Axcan offre 12$US pour chaque action d'Eurand. Loin d'effaroucher cette dernière, l'offre a reçu l'appui unanime du comité spécial mis sur pied pour maximiser la valeur de l'entreprise.

Le comité recommande aux actionnaires d'Eurand de voter en faveur de la transaction. Si 80% d'entre eux y consentent, l'affaire sera conclue d'ici le deuxième trimestre de 2011.

Fondée en 1982 par Léon Gosselin et le docteur Herbert Falk, Axcan Pharma est bien connue des boursicoteurs canadiens, qui ont pu échanger son titre à la Bourse de Toronto entre 1995 et 2008.

La société a ensuite fermé son capital pour être acquise par le groupe financier TPG Capital. Axcan Holdings, sa société mère, emploie aujourd'hui 529 personnes en Amérique du Nord et en Europe.

Selon une source bien informée du monde pharmaceutique, Axcan deviendra «beaucoup moins centrée sur le Canada» à la suite de cette transaction.

«Il y a des coupes possibles à l'horizon à Mont-Saint-Hilaire, c'est indéniable», croit cette source.

Sans écarter la possibilité de licenciements, Paul Karamanoukian, associé en fiscalité et directeur du groupe des sciences de la vie chez Ernst&Young, voit toutefois l'affaire d'un assez bon oeil.

«Les deux compagnies semblent assez complémentaires. Ça pourrait ouvrir davantage les portes de l'Europe à Axcan, et certains produits du pipeline d'Eurand pourraient donner des ailes à Axcan.»

La SGF, qui avait investi 60 millions dans Axcan en 2008 au moment de la prise de contrôle par TPG Capital, a aussi bien accueilli la nouvelle.

«On est très contents de cette acquisition. Au moment de l'investissement, l'idée était d'appuyer le plan de développement de la compagnie. Ça s'inscrit carrément là-dedans», a dit Christian Lessard, vice-président principal, développement organisationnel et affaires publiques.

Spécialisée en médicaments contre les troubles gastro-intestinaux, Axcan a mis au point un modèle d'affaires moins risqué que celui des entreprises de biotechnologies. Plutôt que de chercher de nouveaux médicaments en laboratoire, l'entreprise acquiert les molécules des autres entreprises lorsqu'elles atteignent un stade assez avancé.

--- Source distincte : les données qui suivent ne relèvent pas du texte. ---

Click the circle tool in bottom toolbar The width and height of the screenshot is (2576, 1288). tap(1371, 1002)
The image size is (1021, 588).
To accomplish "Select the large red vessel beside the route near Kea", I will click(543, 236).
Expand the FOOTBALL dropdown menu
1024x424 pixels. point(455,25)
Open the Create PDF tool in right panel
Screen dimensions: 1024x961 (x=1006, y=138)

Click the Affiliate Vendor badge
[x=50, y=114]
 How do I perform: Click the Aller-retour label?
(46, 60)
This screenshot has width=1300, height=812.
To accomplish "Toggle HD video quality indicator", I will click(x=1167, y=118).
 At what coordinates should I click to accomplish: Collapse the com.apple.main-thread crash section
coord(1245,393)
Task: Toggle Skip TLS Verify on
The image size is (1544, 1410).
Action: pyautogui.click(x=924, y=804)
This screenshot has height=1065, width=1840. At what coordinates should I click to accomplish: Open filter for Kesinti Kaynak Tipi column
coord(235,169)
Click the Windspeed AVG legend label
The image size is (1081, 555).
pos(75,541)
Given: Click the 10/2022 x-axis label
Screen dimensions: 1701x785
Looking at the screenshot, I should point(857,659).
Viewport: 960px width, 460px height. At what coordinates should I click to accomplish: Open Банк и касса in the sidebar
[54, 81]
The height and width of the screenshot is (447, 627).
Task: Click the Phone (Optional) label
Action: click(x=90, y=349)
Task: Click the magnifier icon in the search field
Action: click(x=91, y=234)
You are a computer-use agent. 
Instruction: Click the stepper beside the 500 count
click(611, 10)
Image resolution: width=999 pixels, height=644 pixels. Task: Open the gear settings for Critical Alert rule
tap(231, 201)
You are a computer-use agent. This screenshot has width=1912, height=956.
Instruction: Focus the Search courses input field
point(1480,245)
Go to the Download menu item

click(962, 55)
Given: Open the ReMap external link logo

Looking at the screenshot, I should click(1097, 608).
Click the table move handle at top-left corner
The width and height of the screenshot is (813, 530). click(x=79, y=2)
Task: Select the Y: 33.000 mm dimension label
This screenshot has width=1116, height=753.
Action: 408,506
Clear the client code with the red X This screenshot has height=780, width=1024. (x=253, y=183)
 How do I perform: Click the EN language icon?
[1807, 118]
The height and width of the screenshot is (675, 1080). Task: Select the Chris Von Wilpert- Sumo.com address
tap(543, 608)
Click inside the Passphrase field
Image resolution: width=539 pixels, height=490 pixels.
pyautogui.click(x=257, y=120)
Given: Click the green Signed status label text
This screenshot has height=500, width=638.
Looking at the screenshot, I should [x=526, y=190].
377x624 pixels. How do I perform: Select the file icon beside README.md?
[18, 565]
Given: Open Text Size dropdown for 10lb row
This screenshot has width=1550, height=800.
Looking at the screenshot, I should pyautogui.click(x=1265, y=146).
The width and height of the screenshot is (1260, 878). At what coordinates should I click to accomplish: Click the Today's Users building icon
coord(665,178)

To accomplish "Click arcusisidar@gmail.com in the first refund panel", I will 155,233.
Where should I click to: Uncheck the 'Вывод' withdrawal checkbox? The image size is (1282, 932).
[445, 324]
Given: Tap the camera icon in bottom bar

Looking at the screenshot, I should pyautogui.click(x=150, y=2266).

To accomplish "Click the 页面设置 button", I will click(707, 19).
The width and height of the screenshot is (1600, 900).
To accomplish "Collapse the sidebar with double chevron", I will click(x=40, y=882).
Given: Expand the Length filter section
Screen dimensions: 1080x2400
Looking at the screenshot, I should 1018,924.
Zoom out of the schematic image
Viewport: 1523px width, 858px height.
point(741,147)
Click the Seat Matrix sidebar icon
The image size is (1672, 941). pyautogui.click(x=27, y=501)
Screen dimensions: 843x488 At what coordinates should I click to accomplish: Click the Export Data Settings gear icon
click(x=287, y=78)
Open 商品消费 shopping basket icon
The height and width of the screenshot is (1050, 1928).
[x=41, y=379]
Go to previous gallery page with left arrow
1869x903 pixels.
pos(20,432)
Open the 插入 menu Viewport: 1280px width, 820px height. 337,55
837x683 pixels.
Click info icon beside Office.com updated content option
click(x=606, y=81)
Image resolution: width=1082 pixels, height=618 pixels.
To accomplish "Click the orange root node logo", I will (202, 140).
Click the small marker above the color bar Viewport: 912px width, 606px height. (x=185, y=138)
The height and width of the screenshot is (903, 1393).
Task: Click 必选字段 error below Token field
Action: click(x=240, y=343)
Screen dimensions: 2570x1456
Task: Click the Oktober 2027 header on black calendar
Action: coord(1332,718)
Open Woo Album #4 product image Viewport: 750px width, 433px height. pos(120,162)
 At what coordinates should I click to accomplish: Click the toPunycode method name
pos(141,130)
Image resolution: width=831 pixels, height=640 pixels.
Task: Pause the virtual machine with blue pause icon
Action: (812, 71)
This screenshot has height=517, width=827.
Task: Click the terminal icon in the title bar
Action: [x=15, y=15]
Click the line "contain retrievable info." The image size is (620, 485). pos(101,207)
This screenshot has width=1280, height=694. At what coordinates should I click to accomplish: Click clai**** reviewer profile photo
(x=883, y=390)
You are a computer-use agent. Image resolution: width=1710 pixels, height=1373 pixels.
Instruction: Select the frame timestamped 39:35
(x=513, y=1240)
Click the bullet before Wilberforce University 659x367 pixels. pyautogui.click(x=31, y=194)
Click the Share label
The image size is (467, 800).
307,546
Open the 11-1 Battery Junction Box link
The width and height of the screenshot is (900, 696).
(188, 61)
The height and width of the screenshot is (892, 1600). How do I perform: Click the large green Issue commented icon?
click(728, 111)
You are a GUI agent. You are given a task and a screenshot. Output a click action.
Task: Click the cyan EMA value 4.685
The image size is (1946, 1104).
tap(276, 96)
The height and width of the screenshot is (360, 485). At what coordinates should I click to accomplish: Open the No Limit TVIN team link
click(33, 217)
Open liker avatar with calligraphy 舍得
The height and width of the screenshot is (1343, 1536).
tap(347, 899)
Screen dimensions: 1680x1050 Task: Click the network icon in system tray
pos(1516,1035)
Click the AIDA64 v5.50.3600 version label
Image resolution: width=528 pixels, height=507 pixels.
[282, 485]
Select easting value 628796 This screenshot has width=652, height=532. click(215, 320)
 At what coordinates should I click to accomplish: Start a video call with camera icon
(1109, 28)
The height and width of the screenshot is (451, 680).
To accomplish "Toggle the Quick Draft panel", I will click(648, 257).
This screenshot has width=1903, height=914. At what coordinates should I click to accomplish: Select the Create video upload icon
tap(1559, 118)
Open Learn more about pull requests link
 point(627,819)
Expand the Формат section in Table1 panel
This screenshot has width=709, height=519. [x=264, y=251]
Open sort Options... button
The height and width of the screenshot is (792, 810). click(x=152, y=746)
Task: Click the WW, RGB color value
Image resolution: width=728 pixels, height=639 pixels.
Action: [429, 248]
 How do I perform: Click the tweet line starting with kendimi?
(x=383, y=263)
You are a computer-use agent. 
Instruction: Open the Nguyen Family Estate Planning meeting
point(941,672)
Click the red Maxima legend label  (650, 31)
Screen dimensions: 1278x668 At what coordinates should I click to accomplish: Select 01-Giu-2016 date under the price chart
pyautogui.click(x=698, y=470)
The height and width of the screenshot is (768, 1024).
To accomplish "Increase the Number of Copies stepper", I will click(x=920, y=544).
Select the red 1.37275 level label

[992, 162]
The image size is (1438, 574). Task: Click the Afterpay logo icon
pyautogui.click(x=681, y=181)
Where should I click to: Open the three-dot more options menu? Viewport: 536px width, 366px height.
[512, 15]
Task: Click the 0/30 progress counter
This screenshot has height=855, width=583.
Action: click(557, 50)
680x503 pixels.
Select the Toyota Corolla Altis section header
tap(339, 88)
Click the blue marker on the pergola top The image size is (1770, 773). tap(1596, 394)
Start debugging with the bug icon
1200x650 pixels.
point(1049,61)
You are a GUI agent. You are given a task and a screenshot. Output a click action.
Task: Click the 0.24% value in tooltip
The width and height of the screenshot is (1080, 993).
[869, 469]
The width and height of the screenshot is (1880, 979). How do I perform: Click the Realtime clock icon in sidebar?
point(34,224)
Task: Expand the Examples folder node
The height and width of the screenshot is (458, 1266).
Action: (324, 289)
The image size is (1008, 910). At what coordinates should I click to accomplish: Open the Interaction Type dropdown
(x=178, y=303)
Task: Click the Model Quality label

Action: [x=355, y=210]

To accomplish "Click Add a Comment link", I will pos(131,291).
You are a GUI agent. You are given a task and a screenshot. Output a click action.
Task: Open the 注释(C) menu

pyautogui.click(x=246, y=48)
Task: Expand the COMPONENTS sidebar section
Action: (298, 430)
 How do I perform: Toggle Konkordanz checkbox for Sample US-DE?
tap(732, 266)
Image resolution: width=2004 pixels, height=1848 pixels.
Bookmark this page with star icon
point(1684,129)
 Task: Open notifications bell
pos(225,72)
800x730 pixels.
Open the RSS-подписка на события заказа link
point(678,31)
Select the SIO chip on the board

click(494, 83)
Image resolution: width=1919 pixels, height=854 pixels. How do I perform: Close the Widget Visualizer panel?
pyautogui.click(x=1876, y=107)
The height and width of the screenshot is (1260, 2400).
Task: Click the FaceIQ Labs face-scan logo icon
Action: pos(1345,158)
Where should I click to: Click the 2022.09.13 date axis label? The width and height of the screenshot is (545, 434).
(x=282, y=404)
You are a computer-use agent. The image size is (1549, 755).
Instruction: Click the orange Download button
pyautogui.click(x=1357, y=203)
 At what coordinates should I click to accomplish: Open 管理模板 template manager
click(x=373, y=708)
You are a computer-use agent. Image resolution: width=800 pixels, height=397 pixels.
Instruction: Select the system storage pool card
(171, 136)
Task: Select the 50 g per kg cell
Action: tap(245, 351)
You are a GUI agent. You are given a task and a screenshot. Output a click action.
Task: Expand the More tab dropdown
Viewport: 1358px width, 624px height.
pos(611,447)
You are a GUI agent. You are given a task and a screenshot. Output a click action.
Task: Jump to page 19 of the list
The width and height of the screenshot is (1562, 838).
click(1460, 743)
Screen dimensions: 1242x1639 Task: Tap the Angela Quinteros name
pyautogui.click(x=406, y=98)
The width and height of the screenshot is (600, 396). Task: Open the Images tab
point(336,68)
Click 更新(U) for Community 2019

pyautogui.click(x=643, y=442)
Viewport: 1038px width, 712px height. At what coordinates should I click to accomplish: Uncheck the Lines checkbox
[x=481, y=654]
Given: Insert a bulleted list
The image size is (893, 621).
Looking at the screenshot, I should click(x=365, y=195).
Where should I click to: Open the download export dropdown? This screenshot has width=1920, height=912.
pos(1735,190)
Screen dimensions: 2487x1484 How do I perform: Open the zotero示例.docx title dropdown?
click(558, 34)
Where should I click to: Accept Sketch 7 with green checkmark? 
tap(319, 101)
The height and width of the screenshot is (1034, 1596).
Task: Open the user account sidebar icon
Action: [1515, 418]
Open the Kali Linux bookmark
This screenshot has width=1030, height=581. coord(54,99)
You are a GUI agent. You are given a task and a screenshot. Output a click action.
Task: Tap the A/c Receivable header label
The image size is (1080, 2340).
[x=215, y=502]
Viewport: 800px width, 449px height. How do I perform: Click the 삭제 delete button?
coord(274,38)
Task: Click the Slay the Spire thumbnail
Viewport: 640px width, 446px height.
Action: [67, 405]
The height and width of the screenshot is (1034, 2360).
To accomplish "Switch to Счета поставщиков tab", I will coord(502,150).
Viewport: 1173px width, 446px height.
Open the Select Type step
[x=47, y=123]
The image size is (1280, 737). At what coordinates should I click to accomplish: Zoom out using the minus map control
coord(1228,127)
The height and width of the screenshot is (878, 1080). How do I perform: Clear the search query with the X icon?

Elle poursuit ensuite les tests sur les patients et commercialise les médicaments qui connaissent du succès.

L'acquisition d'Eurand lui permettrait d'étendre sa portée géographique, de compter sur davantage d'usines de fabrication et de bénéficier d'une unité de recherche.

«Ils ont beaucoup de capacité de recherche et développement (RD) et une belle plateforme technologique qui permet d'améliorer le mode de libération des médicaments», a illustré Isabelle Adjahi.

Selon Paul Karamanoukian, d'Ernst&Young, il est possible que la nouvelle force de frappe d'Axcan attire maintenant l'attention des grandes pharmas mondiales, qui pourraient être tentées d'acquérir le groupe à leur tour.

«Deux petits acteurs, ce n'est pas nécessairement sur le radar. Deux petits acteurs ensemble, ça peut devenir intéressant», dit-il.

L'action d'Eurand a gagné 8,11% hier au NASDAQ pour clôturer à 11,86$US, à quelques cents du prix offert par Axcan.